#### DATA SHOWN

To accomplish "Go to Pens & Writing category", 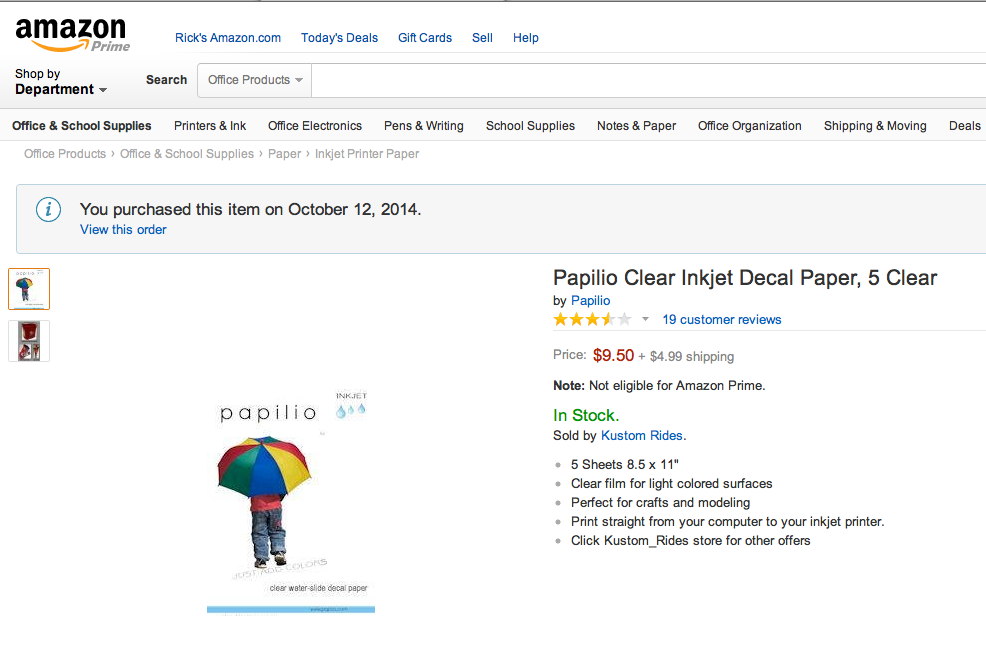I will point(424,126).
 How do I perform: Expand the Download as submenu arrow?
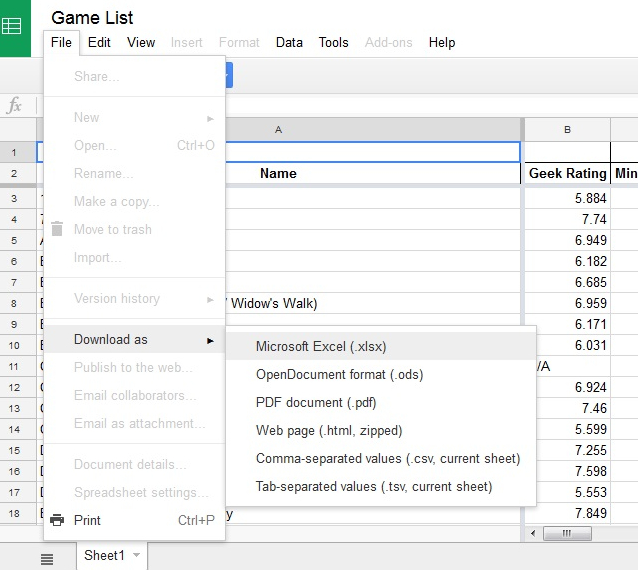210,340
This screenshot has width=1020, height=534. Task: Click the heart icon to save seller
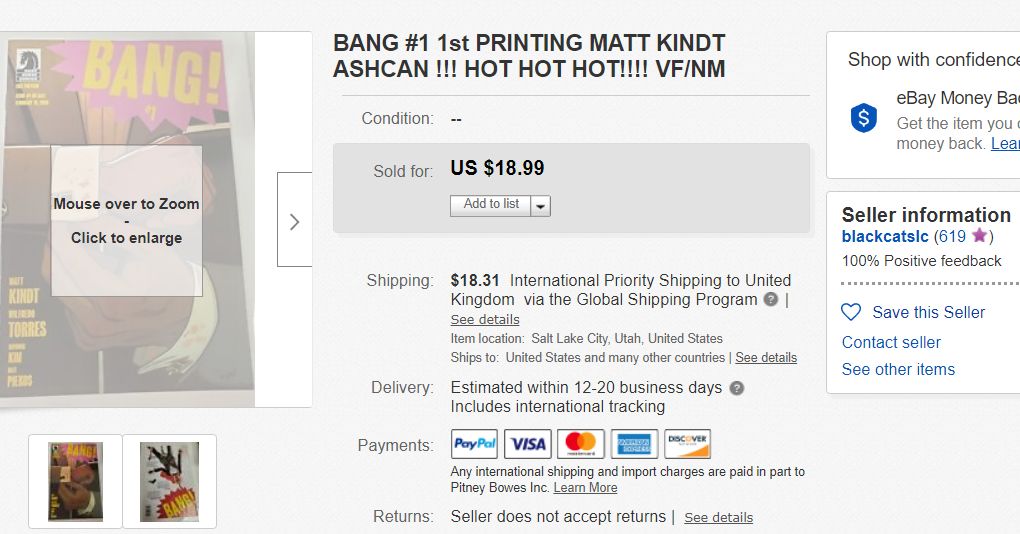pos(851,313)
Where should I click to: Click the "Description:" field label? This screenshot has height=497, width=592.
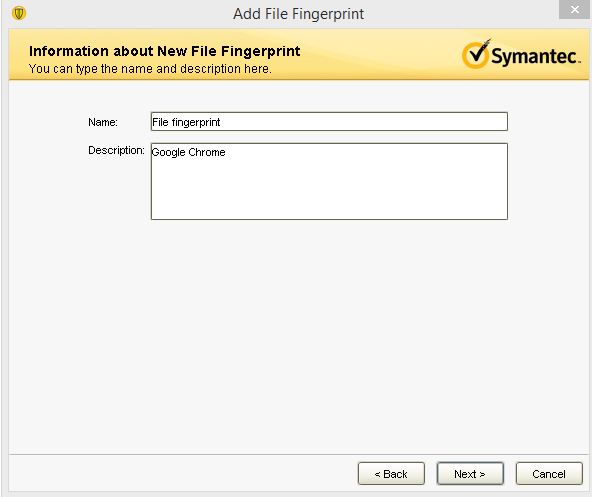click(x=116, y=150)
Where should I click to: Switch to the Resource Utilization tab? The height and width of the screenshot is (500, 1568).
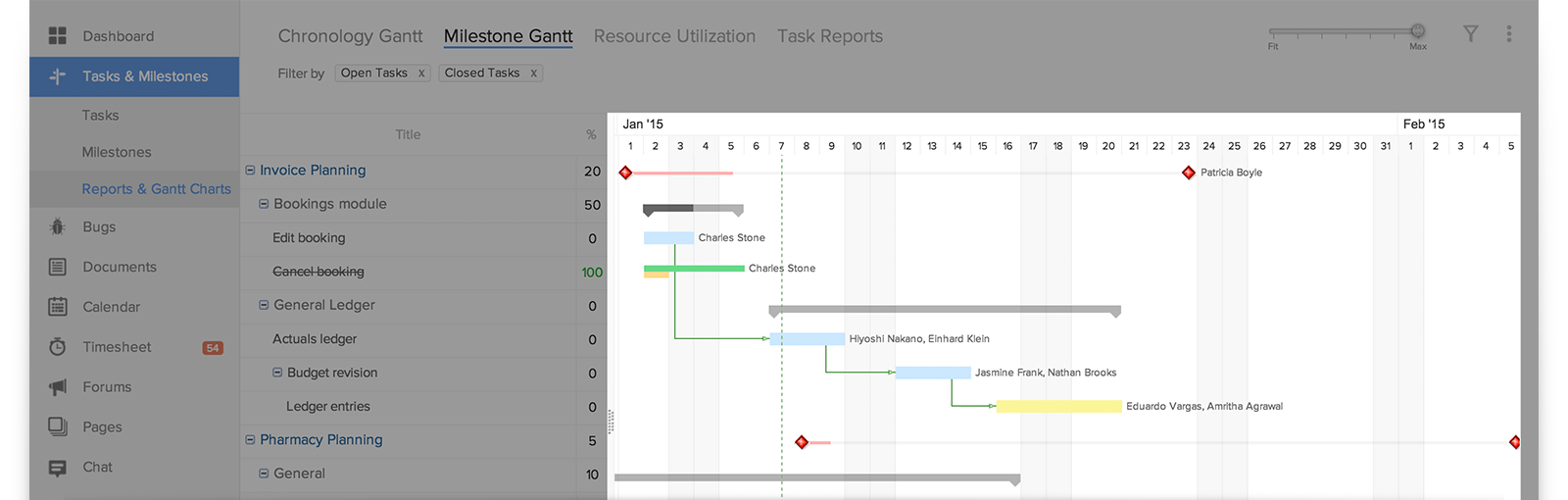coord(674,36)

########
#### DATA SHOWN

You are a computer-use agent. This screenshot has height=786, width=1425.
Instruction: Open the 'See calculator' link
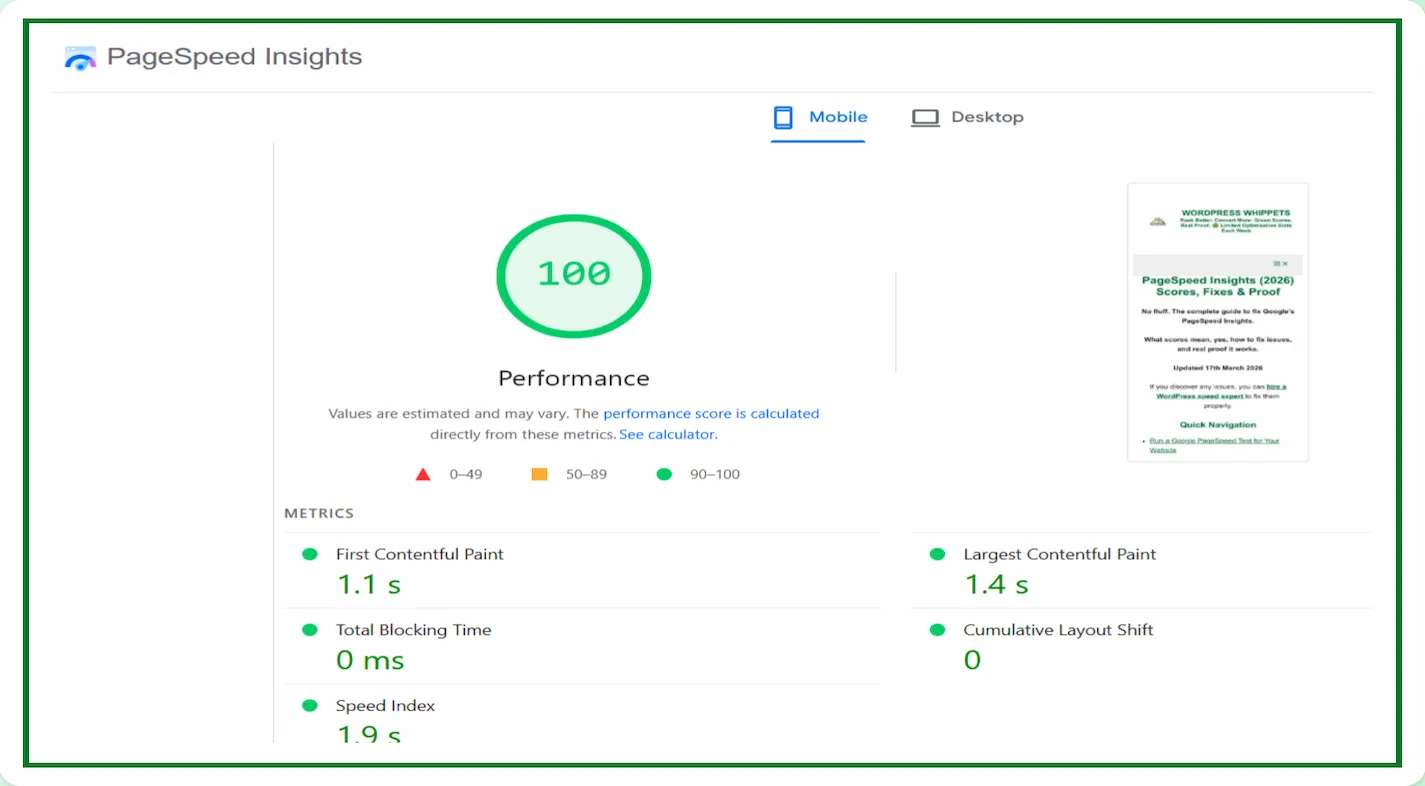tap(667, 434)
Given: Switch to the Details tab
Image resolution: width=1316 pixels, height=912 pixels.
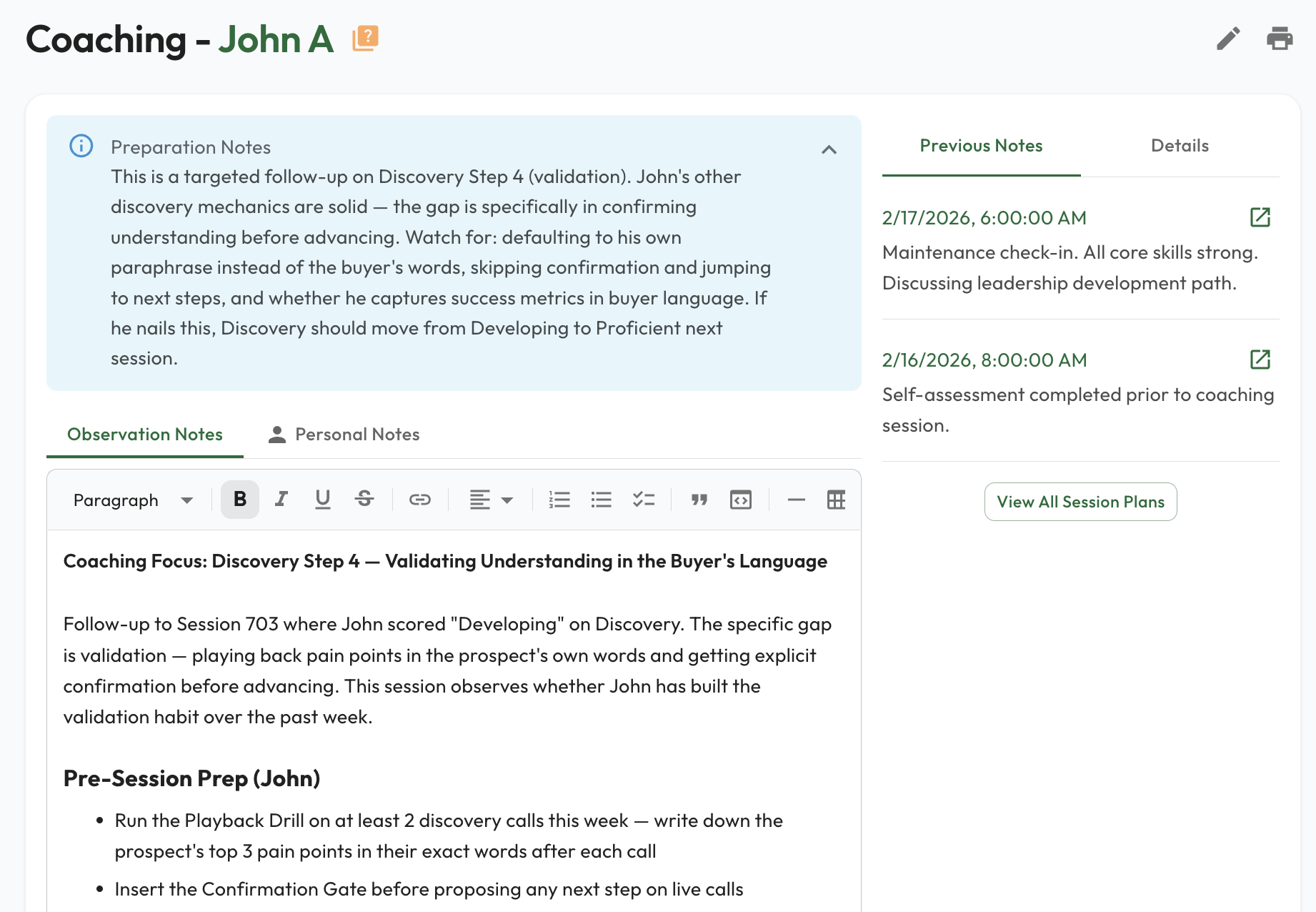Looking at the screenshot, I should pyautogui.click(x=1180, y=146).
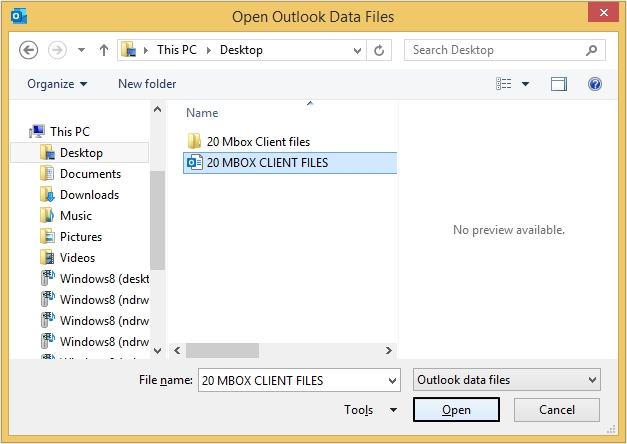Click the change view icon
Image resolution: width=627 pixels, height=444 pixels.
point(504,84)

########
#### DATA SHOWN

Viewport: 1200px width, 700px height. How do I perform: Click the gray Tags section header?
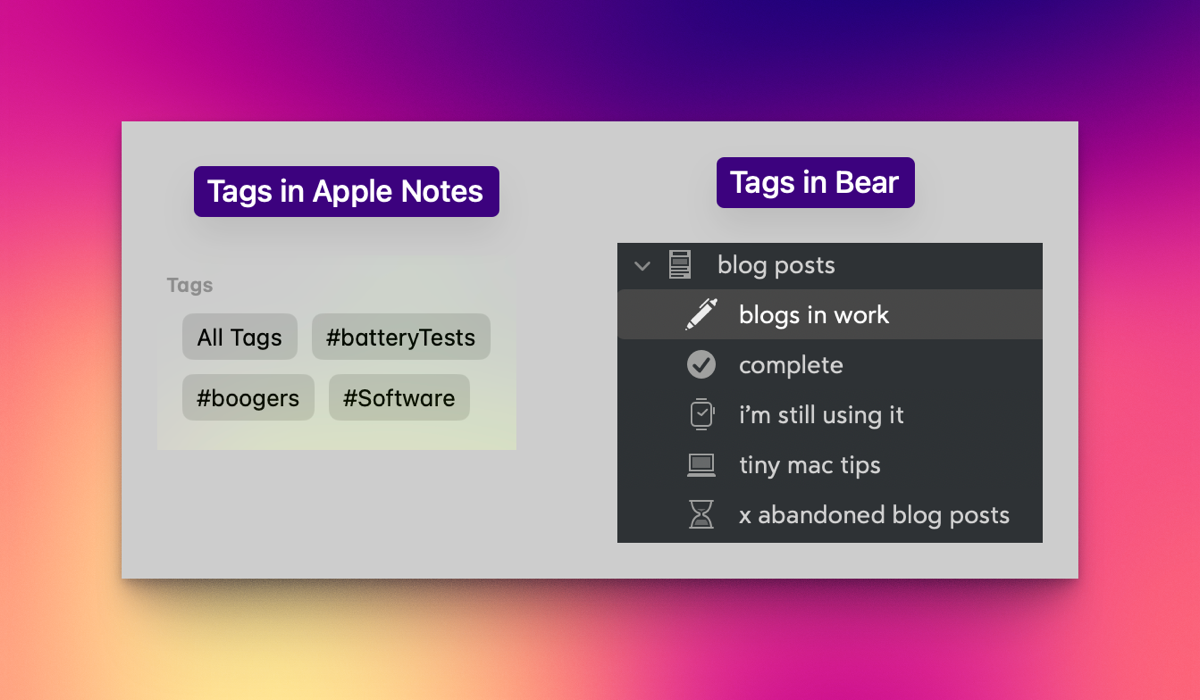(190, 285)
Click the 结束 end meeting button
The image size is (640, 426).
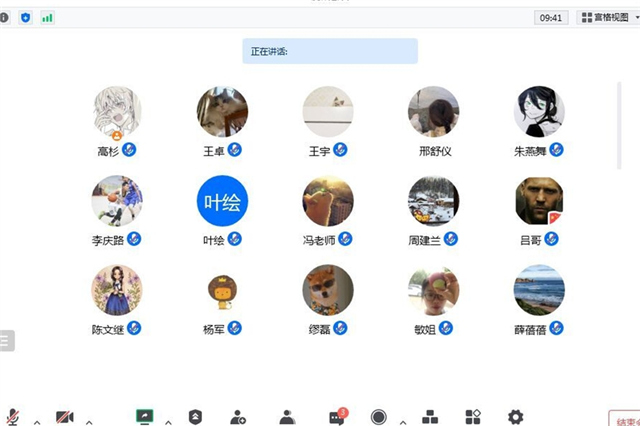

########

_WHAT TO WORK ON_.
With the pictures omitted, restate word for word the lines above from the line that has "Viewport: 1200px width, 700px" up to and including the line that has "The image size is (640, 426).", and no other lines.

_SOLUTION FOR THIS EXERCISE_.
Viewport: 1200px width, 700px height. How do I perform: Click the gray Tags section header?
(190, 285)
Click the 结束 end meeting button
The image size is (640, 426).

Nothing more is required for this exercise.